The editors at FDU Press wanted biographical information for every speaker, attendee, and person mentioned in any of Alcott's "Conversations," as well as entries for places and things. Since this is an interdisciplinary book, it's a valid assumption that not everyone can automatically access biographical information stored in their brains for James Pierrepont Greaves like they can for someone such as Charles Darwin.
The database consisted of a table for people, a table for places and things (aka "non-people" like Sod-republicanism or the wet sheet process, but also gods such as Apollo), and notes tables. Dr. English would add a record for a person/place/thing as she came across it in the transcripts, and then I would write a glossary entry. The notes tables are for discussion back and forth between us, such as "do you have any idea who [name] could be?" or, in the case of Samuel Johnson, Dr. English would note "the famous one" or, for Raphael, "painter, not angel" and I would continue on with the research.

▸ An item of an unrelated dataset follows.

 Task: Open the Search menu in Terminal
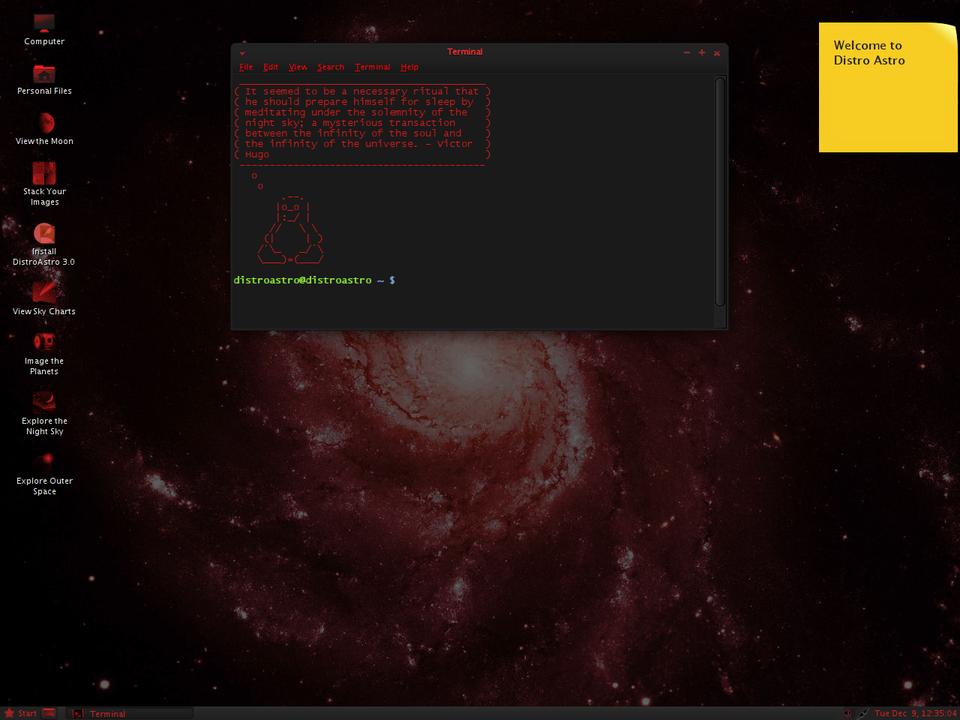(330, 67)
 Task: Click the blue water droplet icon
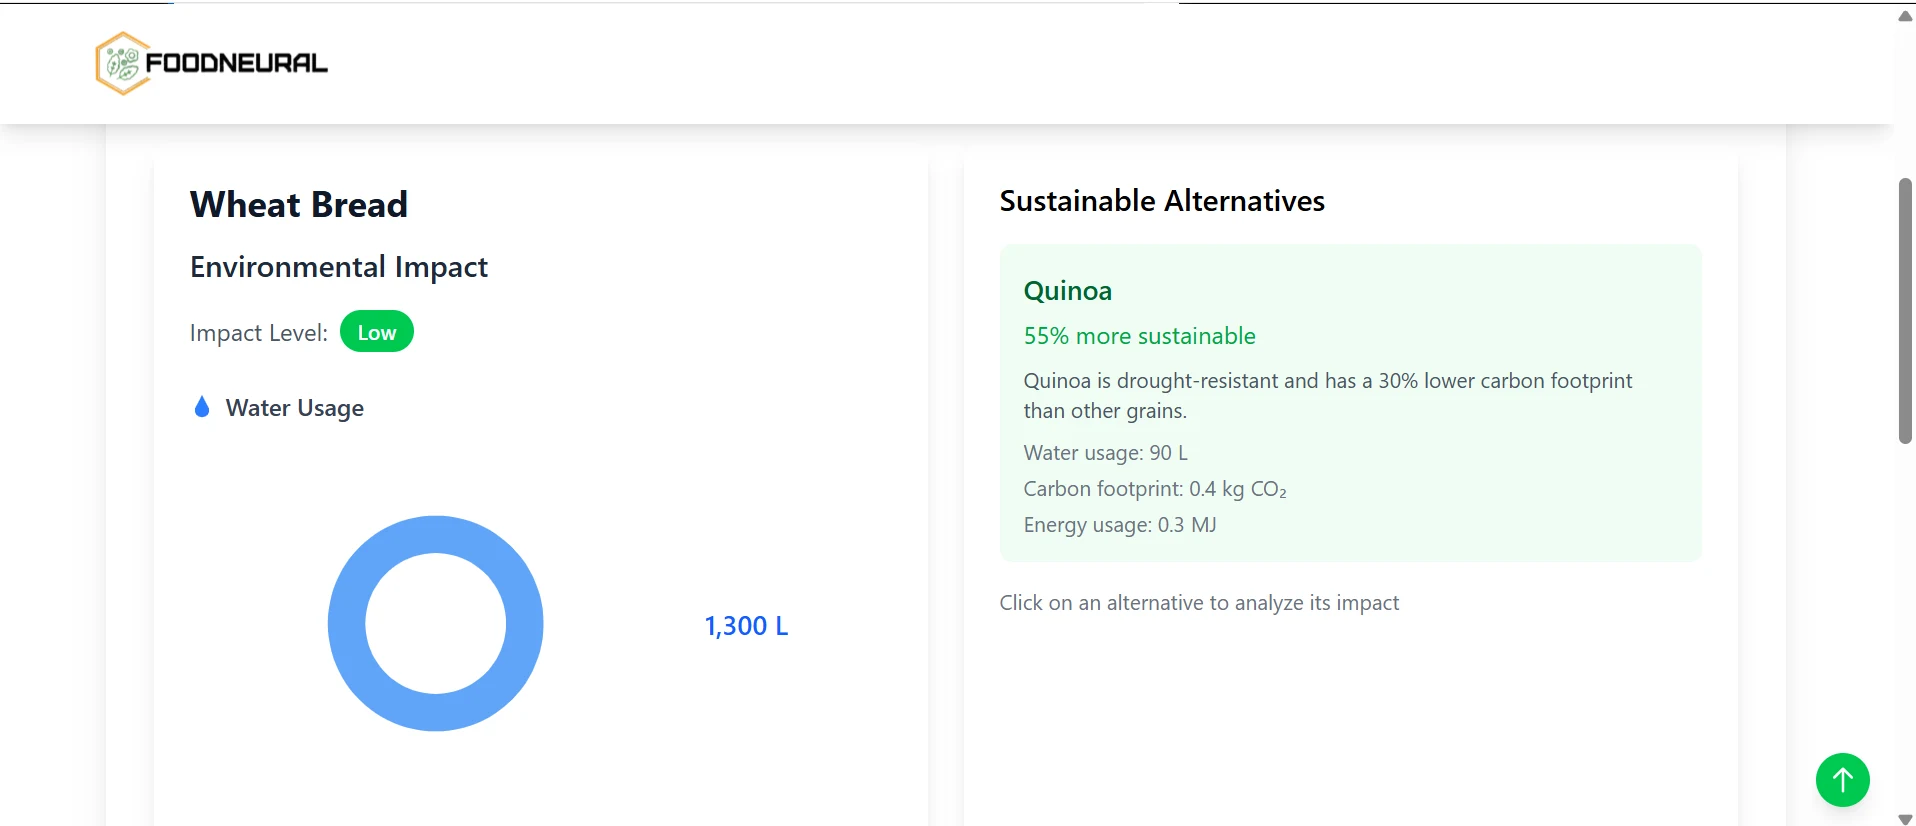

The administrative interface included timestamps for all records and notes. Dr. English was then able to see when notes were updated and could go in and answer my queries, or she could see that an entry was updated and could "approve" the entry. The interface included a toggle for complete and incomplete entries, so she could go in and mark things that were complete and I would know that no more work was necessary for those entries. If this application had been used by more than just Dr. English and myself, I would have added a login/account layer to it so that changes to records and notes were attached to specific users, such as a third research assistant. But we didn't need that with just the two of us, as it was really clear who was talking to whom.
I also added a read-only display to both the people and non-people sets of records, which Dr. English simply highlighted, copied, and pasted into her manuscript document. The 250+ records of people/places/things now comprises 37 printed pages and includes entries from "Adams, Mr." to "Zoroaster."
The Interactive Display is under wraps at the moment, and the project consists of linking up the "Conversation" titles/dates/locations with their attendees and speakers to provide a sort of visual seating chart and relationship display of the times. When complete, the display will be freely available to all as a hypertextual supplement to the book itself.